Question

Oil from a conical funnel is dripping at the rate of \(5\ \text{cm}^3/\text{s}\). If the radius and height of the funnel are 10 cm and 20 cm respectively, then the rate at which the oil level drops when it is 5 cm from the top is

• A. \( \frac{8}{45\pi} \) cm/s
• B. \( -\frac{8}{45\pi} \) cm/s
• C. \( -\frac{4}{45\pi} \) cm/s
• D. \( \frac{4}{45\pi} \) cm/s

Hint:

In related rates problems involving cones, first use similarity of triangles to express \(r\) in terms of \(h\), then differentiate volume with respect to time.

Answer 1

The Correct Option is D

Step 1: Write the given data.
Radius of cone:
\[ R=10\ \text{cm} \]
Height of cone:
\[ H=20\ \text{cm} \]
Oil is dripping at the rate:
\[ \frac{dV}{dt}=-5\ \text{cm}^3/\text{s} \]

Step 2: Find height of oil level from vertex.
The oil level is 5 cm from the top. Since total height is 20 cm, height of oil from the vertex is:
\[ h=20-5=15\ \text{cm} \]

Step 3: Use similarity of triangles.
For the cone:
\[ \frac{r}{h}=\frac{R}{H}=\frac{10}{20}=\frac{1}{2} \]
So,
\[ r=\frac{h}{2} \]

Step 4: Write volume of oil.

### [Your task]
In the funnel problem, what height of oil from the vertex is found in Step 2?

### [Dataset section]

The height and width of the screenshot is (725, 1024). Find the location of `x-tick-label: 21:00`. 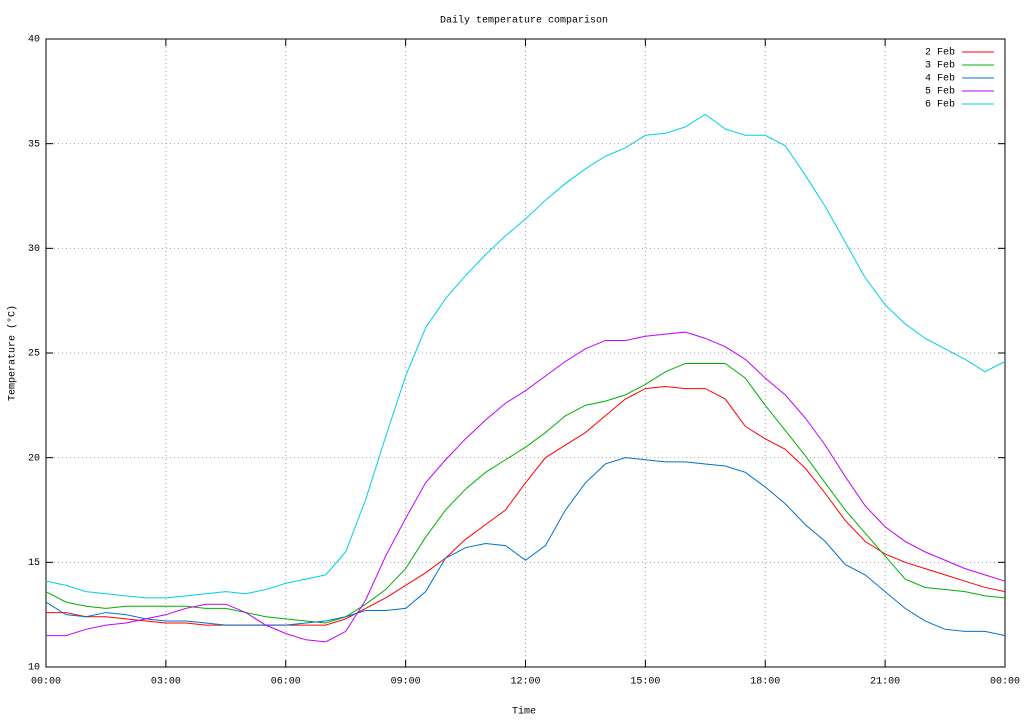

### [Task solution]
The oil is 15 cm high from the vertex.